··· DATA FOR THIS EXERCISE

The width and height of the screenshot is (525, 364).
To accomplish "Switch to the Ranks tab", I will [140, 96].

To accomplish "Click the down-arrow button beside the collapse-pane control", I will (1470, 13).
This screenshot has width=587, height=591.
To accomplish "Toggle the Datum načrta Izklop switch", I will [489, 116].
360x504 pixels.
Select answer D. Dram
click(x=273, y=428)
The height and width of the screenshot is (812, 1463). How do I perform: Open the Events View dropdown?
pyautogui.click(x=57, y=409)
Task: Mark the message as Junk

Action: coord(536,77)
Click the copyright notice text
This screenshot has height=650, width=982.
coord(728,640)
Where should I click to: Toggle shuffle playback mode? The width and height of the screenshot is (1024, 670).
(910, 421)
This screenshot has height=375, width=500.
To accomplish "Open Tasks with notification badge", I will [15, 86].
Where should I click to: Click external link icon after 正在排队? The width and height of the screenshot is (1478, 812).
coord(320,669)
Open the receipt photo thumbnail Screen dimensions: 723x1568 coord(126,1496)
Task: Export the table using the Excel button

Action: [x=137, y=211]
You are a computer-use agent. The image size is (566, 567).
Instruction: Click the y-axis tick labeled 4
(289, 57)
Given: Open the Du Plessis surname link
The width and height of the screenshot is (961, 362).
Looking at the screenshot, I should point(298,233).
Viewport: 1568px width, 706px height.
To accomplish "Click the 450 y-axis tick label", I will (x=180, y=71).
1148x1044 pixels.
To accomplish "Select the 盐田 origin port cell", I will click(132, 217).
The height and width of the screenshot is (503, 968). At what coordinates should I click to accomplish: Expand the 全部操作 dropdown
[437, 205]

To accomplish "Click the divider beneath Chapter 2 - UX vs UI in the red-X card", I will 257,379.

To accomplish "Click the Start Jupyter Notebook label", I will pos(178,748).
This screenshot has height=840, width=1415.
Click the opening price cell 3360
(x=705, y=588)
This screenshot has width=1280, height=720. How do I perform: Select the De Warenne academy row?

······

Copy all of the lines above, from the first to the last, without altering a single character.

_SOLVED PROBLEM_
The width and height of the screenshot is (525, 364).
To accomplish "Switch to the Ranks tab", I will [140, 96].

To accomplish "Click the down-arrow button beside the collapse-pane control", I will (1470, 13).
This screenshot has width=587, height=591.
To accomplish "Toggle the Datum načrta Izklop switch", I will [489, 116].
360x504 pixels.
Select answer D. Dram
click(x=273, y=428)
The height and width of the screenshot is (812, 1463). How do I perform: Open the Events View dropdown?
pyautogui.click(x=57, y=409)
Task: Mark the message as Junk

Action: coord(536,77)
Click the copyright notice text
This screenshot has height=650, width=982.
coord(728,640)
Where should I click to: Toggle shuffle playback mode? The width and height of the screenshot is (1024, 670).
(910, 421)
This screenshot has height=375, width=500.
To accomplish "Open Tasks with notification badge", I will [15, 86].
Where should I click to: Click external link icon after 正在排队? The width and height of the screenshot is (1478, 812).
coord(320,669)
Open the receipt photo thumbnail Screen dimensions: 723x1568 coord(126,1496)
Task: Export the table using the Excel button

Action: [x=137, y=211]
You are a computer-use agent. The image size is (566, 567).
Instruction: Click the y-axis tick labeled 4
(289, 57)
Given: Open the Du Plessis surname link
The width and height of the screenshot is (961, 362).
Looking at the screenshot, I should point(298,233).
Viewport: 1568px width, 706px height.
To accomplish "Click the 450 y-axis tick label", I will (x=180, y=71).
1148x1044 pixels.
To accomplish "Select the 盐田 origin port cell", I will click(132, 217).
The height and width of the screenshot is (503, 968). At what coordinates should I click to accomplish: Expand the 全部操作 dropdown
[437, 205]

To accomplish "Click the divider beneath Chapter 2 - UX vs UI in the red-X card", I will 257,379.

To accomplish "Click the Start Jupyter Notebook label", I will pos(178,748).
This screenshot has height=840, width=1415.
Click the opening price cell 3360
(x=705, y=588)
This screenshot has width=1280, height=720. How do I perform: Select the De Warenne academy row?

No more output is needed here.